ヒガシゴリラ 最新レッドリストで「絶滅寸前」に 私たちがヒト科の動物について知っておきたいこと
国際自然保護連合(IUCN)が発表した最新のレッドリスト(野生動物保全状況リスト)で、ジャイアントパンダが従来の「絶滅危惧(Endangered)」から「危急(vulnerable)」へと一段階下げられたことが分かりました。
これはパンダの現状が、絶滅から一歩離れたことを意味します。
かつては繁殖プログラムがうまく行かないという問題も続きましたが、近年になってからは成功が続き、また中国政府の森林保護政策も功を奏した結果、今回のうれしいニュースにつながりました。
しかしながら中国森林部の気候変動はいまだに脅威として残っており、パンダが生息している竹林のうちの3分の一以上が21世紀中になくなってしまうだろうと言われています。
現在でも野生の生息数はわずか1,864頭のみ。

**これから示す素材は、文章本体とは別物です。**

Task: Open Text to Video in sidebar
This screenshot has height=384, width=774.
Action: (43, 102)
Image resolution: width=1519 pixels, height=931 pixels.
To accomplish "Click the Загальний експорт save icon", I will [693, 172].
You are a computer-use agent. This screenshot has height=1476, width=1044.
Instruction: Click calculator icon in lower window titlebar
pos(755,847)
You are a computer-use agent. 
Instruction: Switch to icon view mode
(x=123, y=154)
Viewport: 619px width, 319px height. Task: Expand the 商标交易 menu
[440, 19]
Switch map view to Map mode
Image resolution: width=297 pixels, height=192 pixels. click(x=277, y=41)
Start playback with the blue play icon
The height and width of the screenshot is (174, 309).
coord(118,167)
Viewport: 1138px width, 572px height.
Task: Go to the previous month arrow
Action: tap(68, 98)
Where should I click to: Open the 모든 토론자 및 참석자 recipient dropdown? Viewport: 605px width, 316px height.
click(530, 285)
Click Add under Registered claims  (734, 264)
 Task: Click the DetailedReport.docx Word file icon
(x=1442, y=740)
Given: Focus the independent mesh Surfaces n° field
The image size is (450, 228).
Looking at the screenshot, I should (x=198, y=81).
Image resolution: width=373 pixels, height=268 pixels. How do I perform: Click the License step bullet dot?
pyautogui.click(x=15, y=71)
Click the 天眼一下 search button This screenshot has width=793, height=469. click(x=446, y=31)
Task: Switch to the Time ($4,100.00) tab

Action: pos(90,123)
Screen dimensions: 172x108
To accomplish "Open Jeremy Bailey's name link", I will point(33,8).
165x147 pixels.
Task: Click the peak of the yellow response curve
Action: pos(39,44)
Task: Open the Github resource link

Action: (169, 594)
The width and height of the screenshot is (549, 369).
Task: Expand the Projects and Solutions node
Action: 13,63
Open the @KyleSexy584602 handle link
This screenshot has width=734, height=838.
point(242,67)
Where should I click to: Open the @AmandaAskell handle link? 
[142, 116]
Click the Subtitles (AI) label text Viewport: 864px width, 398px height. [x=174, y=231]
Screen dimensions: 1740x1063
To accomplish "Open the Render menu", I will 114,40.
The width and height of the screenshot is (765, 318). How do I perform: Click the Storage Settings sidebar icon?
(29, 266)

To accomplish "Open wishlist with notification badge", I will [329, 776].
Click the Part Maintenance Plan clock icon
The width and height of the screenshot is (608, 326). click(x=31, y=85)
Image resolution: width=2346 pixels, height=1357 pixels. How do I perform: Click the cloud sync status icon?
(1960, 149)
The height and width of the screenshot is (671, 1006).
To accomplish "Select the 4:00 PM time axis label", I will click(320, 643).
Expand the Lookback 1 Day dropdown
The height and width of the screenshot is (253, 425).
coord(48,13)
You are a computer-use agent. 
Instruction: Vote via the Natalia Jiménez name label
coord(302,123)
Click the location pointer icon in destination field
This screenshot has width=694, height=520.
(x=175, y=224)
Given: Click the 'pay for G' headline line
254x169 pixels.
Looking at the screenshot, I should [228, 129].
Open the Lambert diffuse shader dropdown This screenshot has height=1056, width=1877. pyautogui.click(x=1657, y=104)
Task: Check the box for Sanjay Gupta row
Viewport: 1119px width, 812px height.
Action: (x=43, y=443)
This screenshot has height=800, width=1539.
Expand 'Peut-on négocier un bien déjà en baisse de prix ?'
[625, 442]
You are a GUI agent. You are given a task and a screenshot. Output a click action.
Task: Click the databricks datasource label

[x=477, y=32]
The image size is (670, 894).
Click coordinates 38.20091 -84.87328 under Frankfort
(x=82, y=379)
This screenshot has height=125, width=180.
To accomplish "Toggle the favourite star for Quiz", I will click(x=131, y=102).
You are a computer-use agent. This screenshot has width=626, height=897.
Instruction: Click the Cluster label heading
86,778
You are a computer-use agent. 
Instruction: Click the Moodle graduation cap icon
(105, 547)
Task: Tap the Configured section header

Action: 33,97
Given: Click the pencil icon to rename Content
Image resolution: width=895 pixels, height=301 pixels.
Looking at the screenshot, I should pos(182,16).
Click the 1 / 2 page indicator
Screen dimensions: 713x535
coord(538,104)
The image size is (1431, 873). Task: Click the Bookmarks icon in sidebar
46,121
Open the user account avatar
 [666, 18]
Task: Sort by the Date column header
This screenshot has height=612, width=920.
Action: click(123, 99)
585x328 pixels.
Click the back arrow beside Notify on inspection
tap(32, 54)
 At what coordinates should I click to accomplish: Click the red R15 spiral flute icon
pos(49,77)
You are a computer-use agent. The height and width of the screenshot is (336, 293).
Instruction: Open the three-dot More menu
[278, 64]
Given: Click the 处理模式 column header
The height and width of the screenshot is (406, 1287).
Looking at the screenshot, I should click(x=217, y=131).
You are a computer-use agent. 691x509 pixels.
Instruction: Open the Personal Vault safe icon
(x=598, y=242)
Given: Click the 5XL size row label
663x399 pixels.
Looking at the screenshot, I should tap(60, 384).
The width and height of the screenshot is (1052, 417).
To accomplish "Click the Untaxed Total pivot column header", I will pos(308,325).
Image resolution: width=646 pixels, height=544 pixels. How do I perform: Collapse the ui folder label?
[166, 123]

あくまで絶滅から一歩遠退いたにすぎないのです。
【絶滅寸前のヒガシゴリラ】
絶滅から遠退いた動物がいる一方、近づいてしまった動物もいます。
ヒガシゴリラが「絶滅寸前」に指定されたというショッキングなニュースも同時に報道されました。
ヒガシゴリラは過去20年の間に生息数が70%も減少していることが分かっています。
ヒガシゴリラには「ヒガシマウンテンゴリラ」と「ヒガシローランドゴリラ(グローアーズ・ゴリラとも呼ばれる)」とに分けられます。
ヒガシマウンテンゴリラの生息数は近年少しずつ挽回しているという情報もありますが、それでもわずか800頭のみの生息が確認されている状態です。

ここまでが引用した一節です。